**Document source:**
23 décembre 2018 • Opinion •
Donald Trump est présenté comme le « démolisseur » de l’ordre mondial. Un récent article de la très sérieuse revue américaine Foreign Policy présente les choses très différemment et montrent que ce sont plutôt les présidences Clinton, Bush et Obama qui sont à l’origine de cette situation.
Alors que Donald Trump est présenté comme le « démolisseur » de l’ordre mondial, ne peut-on pas considérer que les présidences post-Union soviétique, Clinton, Bush, Obama, par leurs erreurs, ont été à l’origine de cette situation ?

**Données fournies:**
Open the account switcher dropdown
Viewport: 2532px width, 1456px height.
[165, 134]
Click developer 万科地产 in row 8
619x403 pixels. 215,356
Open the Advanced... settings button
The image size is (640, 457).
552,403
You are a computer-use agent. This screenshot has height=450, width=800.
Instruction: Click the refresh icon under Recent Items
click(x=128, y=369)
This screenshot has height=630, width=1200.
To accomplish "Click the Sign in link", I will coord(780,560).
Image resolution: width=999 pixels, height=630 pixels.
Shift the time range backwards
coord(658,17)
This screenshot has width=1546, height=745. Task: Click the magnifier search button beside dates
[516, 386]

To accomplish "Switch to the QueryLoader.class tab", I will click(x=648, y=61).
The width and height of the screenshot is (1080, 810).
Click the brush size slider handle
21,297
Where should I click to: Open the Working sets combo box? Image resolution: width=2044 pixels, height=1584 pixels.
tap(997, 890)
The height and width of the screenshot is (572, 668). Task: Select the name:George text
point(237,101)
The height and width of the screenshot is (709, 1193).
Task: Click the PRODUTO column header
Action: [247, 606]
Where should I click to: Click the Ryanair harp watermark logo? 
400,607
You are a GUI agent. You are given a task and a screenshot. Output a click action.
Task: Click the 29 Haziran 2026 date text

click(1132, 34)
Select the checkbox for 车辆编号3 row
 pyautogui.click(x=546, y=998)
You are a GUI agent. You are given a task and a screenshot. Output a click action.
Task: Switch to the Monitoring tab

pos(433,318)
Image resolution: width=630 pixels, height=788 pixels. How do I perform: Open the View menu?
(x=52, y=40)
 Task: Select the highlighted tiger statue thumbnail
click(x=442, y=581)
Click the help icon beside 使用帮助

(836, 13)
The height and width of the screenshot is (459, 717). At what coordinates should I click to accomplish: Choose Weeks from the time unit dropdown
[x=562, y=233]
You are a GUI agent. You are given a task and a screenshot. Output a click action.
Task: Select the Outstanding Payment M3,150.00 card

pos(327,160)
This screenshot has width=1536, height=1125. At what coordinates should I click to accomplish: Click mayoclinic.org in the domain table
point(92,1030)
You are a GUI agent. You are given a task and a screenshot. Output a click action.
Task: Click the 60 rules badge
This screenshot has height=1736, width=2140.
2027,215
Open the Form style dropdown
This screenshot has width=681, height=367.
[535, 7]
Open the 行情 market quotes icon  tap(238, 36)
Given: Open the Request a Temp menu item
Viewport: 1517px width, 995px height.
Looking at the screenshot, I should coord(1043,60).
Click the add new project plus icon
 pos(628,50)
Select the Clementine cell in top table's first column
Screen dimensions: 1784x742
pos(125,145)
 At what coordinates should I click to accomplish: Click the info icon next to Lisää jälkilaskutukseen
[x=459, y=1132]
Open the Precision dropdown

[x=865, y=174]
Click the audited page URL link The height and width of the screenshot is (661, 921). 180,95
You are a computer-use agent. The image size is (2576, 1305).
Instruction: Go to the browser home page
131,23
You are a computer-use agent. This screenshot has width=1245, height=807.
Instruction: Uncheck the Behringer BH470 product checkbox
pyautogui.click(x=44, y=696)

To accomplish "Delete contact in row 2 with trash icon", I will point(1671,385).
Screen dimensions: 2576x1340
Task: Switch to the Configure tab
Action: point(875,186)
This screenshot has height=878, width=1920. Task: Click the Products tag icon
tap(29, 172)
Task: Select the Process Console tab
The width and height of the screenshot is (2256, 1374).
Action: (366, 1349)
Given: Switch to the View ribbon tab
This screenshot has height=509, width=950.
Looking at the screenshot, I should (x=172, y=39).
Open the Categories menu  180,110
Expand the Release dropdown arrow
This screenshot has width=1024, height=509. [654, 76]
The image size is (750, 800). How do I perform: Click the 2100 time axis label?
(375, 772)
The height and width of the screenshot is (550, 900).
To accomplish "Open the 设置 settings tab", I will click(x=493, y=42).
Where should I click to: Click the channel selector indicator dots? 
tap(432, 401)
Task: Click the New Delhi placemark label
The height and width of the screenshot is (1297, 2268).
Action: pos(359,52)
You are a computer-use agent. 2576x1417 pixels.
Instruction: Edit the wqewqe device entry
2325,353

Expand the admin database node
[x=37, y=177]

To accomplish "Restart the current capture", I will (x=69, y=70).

**Exercice court:** Recopiez, s'il vous plaît, tout le passage de l'article sur Donald Trump et l'ordre mondial, depuis « Alors que Donald » jusqu'à « cette situation ? », sans y changer un seul mot.

**Corrigé de l'exercice:**
Alors que Donald Trump est présenté comme le « démolisseur » de l’ordre mondial, ne peut-on pas considérer que les présidences post-Union soviétique, Clinton, Bush, Obama, par leurs erreurs, ont été à l’origine de cette situation ?